I don’t know how many times I have heard others say, “If he were saved, just think how many lives he would change.” Such reasoning misses the mark. If Jesus chose His disciples based on resume, He would have pressed the rich young ruler into service. But He did not. (Matthew 19:16ff; Mark 10:17-30; Luke 18:18-30).
When approached by the rich young ruler Jesus set a discipleship standard. This wannabe disciple would first have to sell all that he had, give it to the poor, and then follow Jesus (Matthew 19:21).
I wonder how we would respond if a rich young ruler approached us today. Would we ask him to be on our board of directors? Serve as a deacon? Teach a class on finance?
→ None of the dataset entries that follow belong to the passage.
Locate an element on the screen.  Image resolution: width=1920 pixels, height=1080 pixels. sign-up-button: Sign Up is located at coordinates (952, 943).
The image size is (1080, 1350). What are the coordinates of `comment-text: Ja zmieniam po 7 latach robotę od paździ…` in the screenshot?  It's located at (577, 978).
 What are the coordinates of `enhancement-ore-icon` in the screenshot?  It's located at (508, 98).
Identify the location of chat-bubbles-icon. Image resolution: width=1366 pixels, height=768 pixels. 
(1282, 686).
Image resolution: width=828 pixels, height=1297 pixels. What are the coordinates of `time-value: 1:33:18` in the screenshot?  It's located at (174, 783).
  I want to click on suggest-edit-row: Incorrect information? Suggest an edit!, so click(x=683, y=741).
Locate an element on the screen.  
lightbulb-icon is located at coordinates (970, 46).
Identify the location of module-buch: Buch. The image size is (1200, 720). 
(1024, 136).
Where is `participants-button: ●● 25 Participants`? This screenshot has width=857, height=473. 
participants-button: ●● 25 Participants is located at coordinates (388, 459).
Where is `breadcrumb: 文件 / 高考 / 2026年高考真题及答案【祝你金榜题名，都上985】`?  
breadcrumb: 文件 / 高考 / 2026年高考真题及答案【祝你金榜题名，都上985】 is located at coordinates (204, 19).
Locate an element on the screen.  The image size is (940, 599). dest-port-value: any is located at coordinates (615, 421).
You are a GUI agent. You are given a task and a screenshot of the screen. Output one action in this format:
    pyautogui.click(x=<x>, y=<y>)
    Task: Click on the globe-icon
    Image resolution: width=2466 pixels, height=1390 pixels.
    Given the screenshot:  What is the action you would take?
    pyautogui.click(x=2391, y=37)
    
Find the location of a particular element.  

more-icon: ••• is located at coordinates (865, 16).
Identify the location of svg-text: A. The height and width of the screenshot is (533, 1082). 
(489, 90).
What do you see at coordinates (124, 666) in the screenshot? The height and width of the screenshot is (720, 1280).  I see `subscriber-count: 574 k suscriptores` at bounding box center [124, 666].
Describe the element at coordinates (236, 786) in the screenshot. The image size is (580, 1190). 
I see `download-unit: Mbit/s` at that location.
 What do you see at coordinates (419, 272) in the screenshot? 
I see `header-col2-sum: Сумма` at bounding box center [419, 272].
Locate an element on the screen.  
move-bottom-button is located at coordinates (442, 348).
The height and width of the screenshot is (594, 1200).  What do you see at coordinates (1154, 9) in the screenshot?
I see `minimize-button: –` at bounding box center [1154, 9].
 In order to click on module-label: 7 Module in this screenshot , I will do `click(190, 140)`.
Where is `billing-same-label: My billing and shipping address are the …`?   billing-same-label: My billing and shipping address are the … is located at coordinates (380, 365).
After all, we would reason, God could do a lot with such dynamic influence and money!
Nothing could be further from the heart of God or His discipleship plan.
Jesus loved the rich young ruler (Mark 10:21). Jesus invited him to become a disciple, but not because of what he could bring to the table. Jesus never chose someone for their gifting. He chose common people and empowered them to do uncommon things.
What kind of people did Jesus choose to start His church?
- They had no financial clout.
- They had no formal theological training.
- They were young.
- They were middle class citizens. For instance, Peter, Andrew, James and John were fishermen (Mark 1:16-20). Matthew was a government employee (Matthew 5:27). With the possible exception of Judas, they were Galileans. In other words, they were plain old country boys (Acts 4:13).
- They were a diverse group. Peter was brash. Thomas was hesitant. Matthew was politically conservative. Simon was radical.
- They were seeking after God.
- They realized the emptiness of religion and longed for real relationships.
- They were open to Jesus’ teaching.
- They were not rock stars, rocket scientists or robots.
- They were plain and simple and hungry.
Jesus did not choose His disciples for what they could do for Him. He chose them for what He would do through them.
“But God chose the foolish things of the world to shame the wise; God chose the weak things of the world to shame the strong” (1 Corinthians 1:27).